10

I was trying to compute sha256 for a simple string, namely "abc". I found out that using sha256sum utility like this:

sha256sum file_with_string

gives results identical to:

sha256sum # enter, to read input from stdin
abc
^D

namely:

edeaaff3f1774ad2888673770c6d64097e391bc362d7d6fb34982ddf0efd18cb

Note, that before the end-of-input signal another newline was fed to stdin.
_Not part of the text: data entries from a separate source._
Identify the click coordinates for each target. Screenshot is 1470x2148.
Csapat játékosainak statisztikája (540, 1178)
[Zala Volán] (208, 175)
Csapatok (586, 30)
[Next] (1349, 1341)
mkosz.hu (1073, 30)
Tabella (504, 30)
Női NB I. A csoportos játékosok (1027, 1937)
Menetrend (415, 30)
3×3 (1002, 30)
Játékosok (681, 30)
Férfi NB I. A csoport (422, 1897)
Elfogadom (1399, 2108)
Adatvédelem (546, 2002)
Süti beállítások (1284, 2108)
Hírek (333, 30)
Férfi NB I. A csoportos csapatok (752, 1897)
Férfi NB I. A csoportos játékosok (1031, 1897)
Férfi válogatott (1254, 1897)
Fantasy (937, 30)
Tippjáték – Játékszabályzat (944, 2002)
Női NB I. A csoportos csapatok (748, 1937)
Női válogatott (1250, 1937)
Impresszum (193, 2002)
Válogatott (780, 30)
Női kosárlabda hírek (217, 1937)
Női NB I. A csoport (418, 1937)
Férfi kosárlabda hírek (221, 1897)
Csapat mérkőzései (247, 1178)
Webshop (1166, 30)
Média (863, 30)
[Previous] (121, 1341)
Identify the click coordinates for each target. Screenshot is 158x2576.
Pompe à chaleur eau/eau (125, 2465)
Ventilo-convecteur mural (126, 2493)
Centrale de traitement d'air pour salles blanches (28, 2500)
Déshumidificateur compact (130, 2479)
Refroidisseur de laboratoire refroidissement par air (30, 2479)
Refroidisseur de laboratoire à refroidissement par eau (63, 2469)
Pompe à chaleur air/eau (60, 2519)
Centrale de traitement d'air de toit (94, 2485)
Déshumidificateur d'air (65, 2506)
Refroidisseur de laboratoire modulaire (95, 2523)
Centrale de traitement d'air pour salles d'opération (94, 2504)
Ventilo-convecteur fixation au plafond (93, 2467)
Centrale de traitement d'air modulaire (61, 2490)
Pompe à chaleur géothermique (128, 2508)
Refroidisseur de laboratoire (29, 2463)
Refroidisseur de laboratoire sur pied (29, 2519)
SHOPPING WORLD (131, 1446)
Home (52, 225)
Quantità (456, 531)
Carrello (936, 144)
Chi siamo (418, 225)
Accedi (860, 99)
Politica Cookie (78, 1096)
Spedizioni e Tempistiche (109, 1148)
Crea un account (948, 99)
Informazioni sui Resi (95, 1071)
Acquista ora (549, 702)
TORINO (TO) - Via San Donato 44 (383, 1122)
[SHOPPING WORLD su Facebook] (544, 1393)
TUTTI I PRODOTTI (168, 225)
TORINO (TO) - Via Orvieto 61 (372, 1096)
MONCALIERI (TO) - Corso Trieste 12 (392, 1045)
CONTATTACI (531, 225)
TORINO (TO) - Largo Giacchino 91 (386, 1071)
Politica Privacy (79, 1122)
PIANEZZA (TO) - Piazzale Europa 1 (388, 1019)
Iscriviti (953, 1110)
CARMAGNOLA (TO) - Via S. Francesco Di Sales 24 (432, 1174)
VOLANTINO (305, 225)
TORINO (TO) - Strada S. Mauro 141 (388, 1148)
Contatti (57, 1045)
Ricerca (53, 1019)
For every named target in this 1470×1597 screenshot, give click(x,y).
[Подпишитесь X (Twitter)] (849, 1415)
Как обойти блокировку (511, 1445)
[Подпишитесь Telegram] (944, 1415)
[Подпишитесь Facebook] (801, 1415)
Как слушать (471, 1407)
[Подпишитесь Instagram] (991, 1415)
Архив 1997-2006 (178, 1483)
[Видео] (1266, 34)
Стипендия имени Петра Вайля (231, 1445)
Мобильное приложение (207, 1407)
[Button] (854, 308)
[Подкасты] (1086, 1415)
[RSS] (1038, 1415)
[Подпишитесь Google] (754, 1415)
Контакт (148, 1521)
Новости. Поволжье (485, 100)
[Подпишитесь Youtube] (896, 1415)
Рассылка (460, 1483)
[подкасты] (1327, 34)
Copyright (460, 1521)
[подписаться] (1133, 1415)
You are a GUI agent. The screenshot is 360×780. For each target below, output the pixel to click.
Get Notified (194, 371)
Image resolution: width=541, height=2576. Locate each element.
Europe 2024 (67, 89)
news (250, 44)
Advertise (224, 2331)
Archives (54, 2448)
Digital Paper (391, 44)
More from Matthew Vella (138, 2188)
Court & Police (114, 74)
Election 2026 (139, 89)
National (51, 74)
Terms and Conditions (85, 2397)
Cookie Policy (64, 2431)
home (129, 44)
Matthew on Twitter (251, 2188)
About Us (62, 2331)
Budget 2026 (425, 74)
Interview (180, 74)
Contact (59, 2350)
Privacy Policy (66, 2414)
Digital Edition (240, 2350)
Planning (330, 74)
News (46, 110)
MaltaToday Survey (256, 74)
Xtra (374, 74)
What bugged me at first was that when I decided to verify it with an online checksum calculator, the result was different:

ba7816bf8f01cfea414140de5dae2223b00361a396177a9cb410ff61f20015ad

I figured it might have had something to do with the second newline I fed to stdin, so I tried inserting ^D twice this time (instead of using newline) with the following result:

abcba7816bf8f01cfea414140de5dae2223b00361a396177a9cb410ff61f20015ad

Now, this is of course poorly formatted (due to the lack of a newline character), but that aside, it matches the one above.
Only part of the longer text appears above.